#### Selected text
What does missions?

What does missions?

No, that’s not a typo. Typically, if we were beginning an academic study on missions, we might focus on a definition, beginning with the question “what is missions?” We could (and I have in various forums and lectures) go back to study the word missions/missiō which would take us back to the word apostle/apóstolos which would bring us to the modern English sense of “one who is sent.”

Many enterprises can better be described by what they accomplish rather than what they are. To put it another way, it is better to describe something by it’s doing rather than just being. Looking at missions from this angle, let’s look at a description by Ralph D. Winter and Bruce A. Koch.

The essential missionary task is to establish a viable indigenous church planting movement that carries the potential to renew whole extended families and transform whole societies.

We could certainly list the many good effects of missions and missionaries, including some of Mandate’s foci, such as community development, medical service, justice, agriculture, fighting human trafficking, teaching English and other specifics. These are all good and necessary.

However, Winter and Koch’s statement seems to best tie missions to the original words of Jesus Christ when He said, “Go into all the world and make disciples of all nations.”

The essential missionary task is to establish a viable indigenous church planting movement that carries the potential to renew whole extended families and transform whole societies.

Let’s break it down . . .

It is essential in that there is a bottom line. When all is said and done, this is what we want to see said and done.

It is viable in that, once started, it can continue to grow on its own.

It is indigenous meaning that it is not seen as foreign within the cultural, social, or geographical framework of the new church(es).

It is a movement in that it is not a one-time event, but a continuing process.

It renews families because the word of God should most often and easily move from one new believer to others within their own family or social group.

It transforms societies because, when individuals, then family/social/geographical groups, give themselves to Christ and adopt His standards, they cannot help but influence the world around them for the good.

The essential missionary task is to establish a viable indigenous church planting movement that carries the potential to renew whole extended families and transform whole societies.

#### Set of tasks
(a) In the text on missions, what does it mean for the church planting movement to be viable?
(b) Retype the part of the text on missions that opens with the words containing "It is essential" and closes with "for the good.".

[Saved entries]
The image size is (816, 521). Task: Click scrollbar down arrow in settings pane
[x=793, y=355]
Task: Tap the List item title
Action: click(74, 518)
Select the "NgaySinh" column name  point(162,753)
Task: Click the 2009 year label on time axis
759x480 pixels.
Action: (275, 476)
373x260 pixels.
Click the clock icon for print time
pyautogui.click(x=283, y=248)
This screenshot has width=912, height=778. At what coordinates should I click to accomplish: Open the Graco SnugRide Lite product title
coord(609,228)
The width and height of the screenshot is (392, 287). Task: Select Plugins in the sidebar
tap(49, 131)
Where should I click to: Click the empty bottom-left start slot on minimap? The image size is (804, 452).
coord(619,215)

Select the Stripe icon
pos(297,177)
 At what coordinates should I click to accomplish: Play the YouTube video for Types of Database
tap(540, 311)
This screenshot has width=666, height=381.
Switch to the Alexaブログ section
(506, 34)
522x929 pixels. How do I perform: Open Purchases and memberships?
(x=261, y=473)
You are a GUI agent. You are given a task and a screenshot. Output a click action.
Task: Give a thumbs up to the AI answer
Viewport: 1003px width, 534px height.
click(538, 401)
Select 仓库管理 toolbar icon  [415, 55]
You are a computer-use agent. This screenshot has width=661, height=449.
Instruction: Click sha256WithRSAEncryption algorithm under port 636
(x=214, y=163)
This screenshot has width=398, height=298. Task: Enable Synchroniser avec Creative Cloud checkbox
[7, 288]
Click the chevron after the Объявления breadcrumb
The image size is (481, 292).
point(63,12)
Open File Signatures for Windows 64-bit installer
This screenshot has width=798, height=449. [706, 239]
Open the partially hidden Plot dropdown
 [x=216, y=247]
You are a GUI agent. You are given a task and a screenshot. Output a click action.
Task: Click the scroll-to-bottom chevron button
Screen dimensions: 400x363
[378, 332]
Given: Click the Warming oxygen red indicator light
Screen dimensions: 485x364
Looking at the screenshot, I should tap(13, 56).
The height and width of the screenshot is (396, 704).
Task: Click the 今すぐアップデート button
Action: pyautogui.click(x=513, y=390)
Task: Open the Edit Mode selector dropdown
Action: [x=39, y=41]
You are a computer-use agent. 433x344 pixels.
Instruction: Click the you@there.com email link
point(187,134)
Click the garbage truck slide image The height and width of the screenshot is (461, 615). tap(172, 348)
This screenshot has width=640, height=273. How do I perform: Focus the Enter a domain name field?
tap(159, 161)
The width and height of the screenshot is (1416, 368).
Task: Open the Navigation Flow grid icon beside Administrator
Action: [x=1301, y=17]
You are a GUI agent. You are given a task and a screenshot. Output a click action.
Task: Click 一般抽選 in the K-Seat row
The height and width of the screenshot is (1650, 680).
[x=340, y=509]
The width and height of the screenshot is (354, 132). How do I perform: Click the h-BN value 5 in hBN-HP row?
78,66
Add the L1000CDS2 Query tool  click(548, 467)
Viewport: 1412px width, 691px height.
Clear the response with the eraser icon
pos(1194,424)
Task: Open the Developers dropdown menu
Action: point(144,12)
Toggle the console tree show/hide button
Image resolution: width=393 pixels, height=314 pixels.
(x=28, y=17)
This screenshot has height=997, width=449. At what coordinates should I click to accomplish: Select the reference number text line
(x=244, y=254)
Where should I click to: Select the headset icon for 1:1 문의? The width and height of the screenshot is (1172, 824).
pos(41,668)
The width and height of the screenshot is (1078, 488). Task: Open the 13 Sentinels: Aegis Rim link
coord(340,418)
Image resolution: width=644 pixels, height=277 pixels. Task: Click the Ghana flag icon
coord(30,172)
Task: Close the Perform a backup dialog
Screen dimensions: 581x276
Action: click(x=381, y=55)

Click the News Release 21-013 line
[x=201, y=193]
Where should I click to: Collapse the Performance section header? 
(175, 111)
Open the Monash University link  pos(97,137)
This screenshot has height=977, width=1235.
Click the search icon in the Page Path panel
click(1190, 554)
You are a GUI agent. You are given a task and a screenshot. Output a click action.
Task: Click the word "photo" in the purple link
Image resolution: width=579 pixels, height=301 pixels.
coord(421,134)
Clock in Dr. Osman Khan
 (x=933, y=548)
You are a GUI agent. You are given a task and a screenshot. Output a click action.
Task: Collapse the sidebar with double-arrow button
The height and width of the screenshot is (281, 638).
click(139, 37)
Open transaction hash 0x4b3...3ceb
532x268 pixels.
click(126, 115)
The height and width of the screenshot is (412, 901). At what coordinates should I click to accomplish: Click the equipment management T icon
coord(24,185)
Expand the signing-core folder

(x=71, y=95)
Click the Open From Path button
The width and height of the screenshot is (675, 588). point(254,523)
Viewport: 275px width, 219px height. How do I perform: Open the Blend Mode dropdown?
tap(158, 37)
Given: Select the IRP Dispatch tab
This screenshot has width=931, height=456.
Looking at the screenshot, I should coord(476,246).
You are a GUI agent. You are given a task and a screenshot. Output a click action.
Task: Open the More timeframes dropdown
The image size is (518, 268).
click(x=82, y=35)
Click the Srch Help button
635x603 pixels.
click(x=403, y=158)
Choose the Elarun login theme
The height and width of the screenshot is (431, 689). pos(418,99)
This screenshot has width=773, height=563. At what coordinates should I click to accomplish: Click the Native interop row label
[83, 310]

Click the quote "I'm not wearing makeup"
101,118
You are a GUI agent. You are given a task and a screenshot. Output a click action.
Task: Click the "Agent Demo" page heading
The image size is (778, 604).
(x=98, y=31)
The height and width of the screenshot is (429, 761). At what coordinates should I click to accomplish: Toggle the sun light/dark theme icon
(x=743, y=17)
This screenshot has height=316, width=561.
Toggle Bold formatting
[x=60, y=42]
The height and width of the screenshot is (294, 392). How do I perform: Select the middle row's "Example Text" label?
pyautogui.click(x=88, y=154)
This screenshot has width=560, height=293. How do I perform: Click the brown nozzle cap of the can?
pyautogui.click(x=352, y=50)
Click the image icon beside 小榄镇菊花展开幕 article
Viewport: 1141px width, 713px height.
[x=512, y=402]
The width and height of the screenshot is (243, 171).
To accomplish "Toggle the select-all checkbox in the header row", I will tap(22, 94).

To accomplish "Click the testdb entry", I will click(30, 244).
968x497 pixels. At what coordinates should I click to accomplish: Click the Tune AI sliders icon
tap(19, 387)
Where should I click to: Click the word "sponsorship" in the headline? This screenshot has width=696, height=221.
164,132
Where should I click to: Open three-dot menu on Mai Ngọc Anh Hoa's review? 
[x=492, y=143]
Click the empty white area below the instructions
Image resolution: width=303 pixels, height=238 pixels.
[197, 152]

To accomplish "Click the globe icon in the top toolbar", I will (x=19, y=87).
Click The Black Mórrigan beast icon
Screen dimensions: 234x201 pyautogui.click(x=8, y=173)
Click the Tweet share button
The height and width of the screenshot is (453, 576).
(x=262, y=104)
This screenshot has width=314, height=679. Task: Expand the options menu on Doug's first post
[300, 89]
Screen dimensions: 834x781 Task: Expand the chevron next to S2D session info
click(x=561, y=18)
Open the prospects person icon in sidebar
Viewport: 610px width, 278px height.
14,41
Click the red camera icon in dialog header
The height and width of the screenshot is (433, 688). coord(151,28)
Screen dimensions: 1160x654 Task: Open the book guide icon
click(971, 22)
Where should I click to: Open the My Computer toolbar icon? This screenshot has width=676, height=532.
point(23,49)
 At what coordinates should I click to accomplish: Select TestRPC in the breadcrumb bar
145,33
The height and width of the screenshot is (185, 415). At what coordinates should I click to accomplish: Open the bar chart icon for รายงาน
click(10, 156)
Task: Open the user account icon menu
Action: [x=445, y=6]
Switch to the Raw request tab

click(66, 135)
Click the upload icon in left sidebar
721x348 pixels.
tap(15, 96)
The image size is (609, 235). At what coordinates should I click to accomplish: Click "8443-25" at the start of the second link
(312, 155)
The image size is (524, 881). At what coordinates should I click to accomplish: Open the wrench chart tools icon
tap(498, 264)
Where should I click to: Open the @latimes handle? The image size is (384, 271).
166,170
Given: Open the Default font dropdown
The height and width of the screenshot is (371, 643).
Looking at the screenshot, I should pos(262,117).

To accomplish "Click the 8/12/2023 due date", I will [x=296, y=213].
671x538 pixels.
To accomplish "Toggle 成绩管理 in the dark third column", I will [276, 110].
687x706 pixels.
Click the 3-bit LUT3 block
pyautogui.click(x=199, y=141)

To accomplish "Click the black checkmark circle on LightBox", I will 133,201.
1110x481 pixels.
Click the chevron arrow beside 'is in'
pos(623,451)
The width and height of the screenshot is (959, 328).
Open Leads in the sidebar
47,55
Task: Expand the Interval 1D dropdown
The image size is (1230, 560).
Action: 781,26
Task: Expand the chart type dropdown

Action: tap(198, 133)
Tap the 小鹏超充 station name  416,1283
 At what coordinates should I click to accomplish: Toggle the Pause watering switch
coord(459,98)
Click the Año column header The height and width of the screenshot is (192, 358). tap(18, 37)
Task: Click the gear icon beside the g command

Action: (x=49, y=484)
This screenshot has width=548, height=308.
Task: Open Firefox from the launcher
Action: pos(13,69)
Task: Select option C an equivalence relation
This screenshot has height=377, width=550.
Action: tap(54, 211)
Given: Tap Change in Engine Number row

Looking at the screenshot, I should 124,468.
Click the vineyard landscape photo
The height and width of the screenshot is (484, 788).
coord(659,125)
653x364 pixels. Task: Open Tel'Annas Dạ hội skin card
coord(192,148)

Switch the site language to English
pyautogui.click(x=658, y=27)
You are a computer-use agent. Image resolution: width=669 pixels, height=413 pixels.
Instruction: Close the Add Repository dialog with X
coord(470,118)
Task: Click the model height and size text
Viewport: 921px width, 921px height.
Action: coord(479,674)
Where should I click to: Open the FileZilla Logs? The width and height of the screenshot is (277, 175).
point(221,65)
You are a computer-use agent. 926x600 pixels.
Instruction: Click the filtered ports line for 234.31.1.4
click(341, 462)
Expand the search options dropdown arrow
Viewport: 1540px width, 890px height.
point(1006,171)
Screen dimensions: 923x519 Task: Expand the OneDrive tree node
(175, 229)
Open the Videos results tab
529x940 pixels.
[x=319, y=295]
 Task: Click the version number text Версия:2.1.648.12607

#### Answers for the exercise
(a) Once started, it can continue to grow on its own.

(b)
It is essential in that there is a bottom line. When all is said and done, this is what we want to see said and done.

It is viable in that, once started, it can continue to grow on its own.

It is indigenous meaning that it is not seen as foreign within the cultural, social, or geographical framework of the new church(es).

It is a movement in that it is not a one-time event, but a continuing process.

It renews families because the word of God should most often and easily move from one new believer to others within their own family or social group.

It transforms societies because, when individuals, then family/social/geographical groups, give themselves to Christ and adopt His standards, they cannot help but influence the world around them for the good.